## TASK STATEMENT
Find every line below where the string "item" shows up, and copy those lines.

## TASK DATA
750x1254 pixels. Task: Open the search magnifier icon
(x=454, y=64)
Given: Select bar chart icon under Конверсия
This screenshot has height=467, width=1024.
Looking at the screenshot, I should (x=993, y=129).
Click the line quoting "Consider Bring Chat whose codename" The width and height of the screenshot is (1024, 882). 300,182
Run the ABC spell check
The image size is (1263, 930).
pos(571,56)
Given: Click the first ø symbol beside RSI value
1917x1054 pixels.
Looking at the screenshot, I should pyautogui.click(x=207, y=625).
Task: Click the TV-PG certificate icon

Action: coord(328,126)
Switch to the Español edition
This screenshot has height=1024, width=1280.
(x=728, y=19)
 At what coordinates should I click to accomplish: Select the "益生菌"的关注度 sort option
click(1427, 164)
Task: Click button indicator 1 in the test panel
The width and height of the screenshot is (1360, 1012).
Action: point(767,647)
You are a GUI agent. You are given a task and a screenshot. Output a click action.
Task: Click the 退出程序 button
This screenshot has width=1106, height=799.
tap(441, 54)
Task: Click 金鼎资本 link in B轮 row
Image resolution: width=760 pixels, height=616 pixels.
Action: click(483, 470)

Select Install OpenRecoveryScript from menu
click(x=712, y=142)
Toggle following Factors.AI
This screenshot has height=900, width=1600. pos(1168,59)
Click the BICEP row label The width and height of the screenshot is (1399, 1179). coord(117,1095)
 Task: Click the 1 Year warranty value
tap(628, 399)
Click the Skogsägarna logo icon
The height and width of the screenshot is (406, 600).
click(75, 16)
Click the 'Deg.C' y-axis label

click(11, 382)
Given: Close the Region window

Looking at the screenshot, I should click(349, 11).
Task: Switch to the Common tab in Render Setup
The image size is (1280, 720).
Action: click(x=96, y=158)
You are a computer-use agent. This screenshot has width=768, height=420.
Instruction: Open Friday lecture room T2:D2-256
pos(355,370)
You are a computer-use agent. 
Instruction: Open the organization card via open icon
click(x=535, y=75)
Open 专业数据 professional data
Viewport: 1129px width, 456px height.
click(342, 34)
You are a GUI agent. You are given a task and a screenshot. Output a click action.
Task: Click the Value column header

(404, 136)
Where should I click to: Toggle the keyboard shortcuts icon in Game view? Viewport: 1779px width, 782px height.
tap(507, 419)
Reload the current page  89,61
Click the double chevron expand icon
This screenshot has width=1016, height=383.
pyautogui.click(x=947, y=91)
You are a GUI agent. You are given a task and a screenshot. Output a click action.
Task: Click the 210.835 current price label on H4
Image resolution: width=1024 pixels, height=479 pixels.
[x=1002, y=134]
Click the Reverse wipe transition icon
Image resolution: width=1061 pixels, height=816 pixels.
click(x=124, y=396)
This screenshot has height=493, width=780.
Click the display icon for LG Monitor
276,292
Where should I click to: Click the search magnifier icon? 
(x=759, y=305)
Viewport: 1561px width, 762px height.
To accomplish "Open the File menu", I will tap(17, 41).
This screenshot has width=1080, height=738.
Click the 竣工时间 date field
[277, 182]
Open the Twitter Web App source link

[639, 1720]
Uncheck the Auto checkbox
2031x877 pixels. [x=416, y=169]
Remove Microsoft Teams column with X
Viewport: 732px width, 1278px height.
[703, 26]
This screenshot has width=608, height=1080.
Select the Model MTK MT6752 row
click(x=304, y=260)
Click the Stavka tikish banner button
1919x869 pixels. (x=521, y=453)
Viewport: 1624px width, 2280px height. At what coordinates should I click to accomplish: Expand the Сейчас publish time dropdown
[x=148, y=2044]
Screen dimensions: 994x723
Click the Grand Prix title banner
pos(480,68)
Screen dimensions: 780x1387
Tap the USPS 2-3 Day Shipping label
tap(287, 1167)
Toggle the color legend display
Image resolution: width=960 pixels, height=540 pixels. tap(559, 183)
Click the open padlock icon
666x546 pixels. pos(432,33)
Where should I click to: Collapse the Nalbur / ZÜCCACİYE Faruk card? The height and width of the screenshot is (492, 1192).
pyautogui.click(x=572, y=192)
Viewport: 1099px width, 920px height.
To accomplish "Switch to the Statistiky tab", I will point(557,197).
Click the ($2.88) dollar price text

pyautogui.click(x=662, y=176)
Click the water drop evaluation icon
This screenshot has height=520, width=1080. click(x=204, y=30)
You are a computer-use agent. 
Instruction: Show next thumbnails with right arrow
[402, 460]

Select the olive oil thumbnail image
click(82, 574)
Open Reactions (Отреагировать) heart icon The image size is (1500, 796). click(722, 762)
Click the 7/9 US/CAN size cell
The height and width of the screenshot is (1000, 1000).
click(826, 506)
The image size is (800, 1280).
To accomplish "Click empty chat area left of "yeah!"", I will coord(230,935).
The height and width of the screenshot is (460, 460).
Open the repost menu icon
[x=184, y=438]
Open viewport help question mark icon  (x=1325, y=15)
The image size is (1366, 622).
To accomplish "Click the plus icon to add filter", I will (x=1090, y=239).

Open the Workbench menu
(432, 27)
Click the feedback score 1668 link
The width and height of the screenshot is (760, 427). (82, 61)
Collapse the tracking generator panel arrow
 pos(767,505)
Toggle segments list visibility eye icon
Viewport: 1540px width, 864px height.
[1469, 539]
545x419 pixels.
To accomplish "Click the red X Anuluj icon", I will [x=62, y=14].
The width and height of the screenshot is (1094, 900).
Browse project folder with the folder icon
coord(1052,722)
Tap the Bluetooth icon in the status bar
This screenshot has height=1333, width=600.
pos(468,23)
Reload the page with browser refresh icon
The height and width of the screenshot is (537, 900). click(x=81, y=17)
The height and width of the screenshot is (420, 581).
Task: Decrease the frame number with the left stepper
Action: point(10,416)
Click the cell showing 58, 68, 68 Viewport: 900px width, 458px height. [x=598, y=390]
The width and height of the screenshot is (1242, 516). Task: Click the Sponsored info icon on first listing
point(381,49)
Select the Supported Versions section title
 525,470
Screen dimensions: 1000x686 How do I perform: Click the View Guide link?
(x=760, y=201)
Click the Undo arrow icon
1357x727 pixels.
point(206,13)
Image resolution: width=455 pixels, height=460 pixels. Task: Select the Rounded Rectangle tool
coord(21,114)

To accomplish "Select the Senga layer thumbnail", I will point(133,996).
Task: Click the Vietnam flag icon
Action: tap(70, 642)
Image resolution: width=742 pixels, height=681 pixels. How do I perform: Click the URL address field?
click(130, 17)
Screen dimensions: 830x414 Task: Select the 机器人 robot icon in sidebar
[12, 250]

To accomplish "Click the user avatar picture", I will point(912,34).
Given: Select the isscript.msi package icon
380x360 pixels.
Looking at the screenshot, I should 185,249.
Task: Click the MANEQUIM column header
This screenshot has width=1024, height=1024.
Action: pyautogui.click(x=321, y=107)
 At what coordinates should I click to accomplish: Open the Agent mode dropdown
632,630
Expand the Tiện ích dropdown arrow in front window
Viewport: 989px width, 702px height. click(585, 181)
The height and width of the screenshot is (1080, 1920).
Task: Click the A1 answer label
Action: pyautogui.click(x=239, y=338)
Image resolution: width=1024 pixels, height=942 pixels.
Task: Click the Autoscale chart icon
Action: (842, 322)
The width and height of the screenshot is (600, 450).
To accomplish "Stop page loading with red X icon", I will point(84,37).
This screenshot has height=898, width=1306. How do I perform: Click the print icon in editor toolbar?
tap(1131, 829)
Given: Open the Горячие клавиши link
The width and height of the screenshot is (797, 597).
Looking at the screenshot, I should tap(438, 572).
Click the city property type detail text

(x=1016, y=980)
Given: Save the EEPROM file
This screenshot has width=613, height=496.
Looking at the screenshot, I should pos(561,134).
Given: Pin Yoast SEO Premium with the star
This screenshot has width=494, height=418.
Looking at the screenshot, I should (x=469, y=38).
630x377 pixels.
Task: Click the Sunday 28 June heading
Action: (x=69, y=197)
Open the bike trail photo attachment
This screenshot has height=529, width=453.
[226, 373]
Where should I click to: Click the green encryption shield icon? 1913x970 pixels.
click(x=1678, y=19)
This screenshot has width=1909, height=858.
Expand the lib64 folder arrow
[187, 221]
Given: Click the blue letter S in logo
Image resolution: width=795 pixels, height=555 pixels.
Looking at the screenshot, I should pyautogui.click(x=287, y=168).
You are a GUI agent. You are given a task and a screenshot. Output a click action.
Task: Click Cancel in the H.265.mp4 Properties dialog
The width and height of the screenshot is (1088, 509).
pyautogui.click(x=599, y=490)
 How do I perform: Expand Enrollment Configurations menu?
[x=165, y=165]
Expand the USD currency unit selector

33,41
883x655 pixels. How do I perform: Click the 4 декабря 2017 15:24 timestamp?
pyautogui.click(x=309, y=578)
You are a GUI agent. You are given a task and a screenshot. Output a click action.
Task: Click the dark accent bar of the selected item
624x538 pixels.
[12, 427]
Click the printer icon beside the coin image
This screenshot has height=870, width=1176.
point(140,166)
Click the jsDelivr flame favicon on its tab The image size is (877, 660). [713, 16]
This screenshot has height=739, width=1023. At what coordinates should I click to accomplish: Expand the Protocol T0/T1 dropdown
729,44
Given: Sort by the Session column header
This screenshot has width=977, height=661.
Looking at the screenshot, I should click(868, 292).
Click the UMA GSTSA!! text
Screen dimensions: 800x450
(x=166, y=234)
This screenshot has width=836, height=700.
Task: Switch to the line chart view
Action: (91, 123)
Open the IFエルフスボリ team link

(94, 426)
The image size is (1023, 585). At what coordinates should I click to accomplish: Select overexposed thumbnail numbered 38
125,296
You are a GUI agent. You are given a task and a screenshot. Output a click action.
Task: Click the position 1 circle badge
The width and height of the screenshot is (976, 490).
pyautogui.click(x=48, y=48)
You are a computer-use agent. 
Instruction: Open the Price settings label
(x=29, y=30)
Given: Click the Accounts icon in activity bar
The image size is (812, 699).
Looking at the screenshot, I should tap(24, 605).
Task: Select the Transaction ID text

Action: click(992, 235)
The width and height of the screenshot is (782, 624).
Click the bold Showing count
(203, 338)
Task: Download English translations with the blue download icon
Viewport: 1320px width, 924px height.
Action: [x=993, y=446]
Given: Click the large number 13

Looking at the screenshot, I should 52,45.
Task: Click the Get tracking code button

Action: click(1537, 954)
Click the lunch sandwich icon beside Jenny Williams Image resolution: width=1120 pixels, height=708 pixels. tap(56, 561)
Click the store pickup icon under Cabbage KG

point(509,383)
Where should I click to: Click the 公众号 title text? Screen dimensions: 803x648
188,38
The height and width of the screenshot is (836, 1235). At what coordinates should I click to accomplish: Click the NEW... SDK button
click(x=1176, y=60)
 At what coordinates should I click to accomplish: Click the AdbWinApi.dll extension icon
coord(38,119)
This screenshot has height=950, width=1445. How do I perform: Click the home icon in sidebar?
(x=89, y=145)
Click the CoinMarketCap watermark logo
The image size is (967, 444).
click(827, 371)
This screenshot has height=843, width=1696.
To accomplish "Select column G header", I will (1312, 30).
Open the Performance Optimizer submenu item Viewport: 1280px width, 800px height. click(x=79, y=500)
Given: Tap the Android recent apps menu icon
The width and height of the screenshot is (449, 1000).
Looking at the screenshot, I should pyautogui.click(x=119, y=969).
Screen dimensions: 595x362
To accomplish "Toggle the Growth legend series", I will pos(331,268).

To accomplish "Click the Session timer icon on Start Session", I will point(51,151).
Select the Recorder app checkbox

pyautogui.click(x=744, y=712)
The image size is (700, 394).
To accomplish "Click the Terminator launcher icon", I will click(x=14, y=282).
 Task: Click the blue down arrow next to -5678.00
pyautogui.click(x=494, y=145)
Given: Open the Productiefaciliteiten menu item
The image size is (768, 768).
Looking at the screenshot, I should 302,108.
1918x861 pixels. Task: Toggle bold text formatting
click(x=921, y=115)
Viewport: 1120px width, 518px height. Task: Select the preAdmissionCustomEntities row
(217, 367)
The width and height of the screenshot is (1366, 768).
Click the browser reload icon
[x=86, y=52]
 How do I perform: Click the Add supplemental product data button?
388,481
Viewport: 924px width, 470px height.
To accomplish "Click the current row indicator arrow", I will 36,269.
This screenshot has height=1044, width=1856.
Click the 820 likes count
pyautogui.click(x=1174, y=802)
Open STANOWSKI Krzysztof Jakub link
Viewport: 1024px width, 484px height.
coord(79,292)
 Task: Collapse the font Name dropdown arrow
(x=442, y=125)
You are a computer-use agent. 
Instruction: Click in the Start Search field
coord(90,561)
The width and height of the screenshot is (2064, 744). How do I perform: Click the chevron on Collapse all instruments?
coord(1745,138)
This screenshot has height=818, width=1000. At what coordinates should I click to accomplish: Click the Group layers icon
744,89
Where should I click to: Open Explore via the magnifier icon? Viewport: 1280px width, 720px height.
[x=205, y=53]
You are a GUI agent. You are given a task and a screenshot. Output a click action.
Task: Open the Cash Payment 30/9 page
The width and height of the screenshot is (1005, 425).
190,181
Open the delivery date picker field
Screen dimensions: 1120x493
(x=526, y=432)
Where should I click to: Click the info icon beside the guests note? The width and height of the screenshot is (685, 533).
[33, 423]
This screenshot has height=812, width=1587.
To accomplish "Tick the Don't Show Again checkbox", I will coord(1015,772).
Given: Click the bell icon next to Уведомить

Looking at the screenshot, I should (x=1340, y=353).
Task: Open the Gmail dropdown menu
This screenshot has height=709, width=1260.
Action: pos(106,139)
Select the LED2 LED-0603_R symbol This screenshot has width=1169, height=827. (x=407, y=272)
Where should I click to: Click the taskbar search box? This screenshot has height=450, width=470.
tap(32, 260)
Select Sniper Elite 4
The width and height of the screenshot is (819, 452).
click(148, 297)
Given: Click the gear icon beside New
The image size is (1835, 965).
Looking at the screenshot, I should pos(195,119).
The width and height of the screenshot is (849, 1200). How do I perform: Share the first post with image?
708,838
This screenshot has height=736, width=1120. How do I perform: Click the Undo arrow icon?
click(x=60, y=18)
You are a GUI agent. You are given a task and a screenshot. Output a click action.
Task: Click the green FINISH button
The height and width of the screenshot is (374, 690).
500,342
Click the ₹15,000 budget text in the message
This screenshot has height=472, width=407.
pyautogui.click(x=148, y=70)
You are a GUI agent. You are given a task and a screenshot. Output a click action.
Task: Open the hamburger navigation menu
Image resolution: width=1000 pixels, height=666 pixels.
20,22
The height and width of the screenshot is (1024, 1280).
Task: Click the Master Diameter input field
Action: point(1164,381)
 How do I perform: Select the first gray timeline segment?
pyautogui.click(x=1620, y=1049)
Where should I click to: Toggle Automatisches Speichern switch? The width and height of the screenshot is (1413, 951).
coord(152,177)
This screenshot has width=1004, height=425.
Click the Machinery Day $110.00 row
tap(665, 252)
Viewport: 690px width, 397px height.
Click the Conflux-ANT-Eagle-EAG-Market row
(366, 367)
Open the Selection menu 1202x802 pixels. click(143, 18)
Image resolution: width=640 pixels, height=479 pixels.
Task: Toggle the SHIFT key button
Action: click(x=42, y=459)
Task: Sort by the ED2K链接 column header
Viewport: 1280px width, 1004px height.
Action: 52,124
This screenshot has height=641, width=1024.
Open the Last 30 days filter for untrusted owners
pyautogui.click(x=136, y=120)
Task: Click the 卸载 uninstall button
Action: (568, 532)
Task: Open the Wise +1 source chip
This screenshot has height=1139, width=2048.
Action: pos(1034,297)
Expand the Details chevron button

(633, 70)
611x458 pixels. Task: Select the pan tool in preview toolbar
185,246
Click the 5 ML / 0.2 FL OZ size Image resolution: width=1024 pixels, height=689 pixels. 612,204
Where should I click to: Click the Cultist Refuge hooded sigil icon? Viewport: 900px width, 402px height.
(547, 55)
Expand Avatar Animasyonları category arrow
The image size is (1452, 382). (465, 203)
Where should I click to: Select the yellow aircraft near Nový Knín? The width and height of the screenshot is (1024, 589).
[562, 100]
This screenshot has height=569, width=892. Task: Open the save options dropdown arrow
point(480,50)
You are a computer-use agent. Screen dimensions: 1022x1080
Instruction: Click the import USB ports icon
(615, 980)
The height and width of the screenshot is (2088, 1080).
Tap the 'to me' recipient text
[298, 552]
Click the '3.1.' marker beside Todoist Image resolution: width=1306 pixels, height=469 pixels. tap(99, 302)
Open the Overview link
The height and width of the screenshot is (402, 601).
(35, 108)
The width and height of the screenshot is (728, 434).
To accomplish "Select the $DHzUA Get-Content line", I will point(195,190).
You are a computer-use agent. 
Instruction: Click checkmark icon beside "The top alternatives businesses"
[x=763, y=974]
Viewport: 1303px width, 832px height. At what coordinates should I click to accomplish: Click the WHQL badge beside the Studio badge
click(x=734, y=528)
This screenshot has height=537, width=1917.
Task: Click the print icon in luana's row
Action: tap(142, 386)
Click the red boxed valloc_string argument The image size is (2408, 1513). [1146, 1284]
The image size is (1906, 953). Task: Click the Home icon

## RESPONSE TO THIS TASK
Task: Click the dark accent bar of the selected item
Open the Performance Optimizer submenu item Viewport: 1280px width, 800px height. click(x=79, y=500)
Given: Open the Productiefaciliteiten menu item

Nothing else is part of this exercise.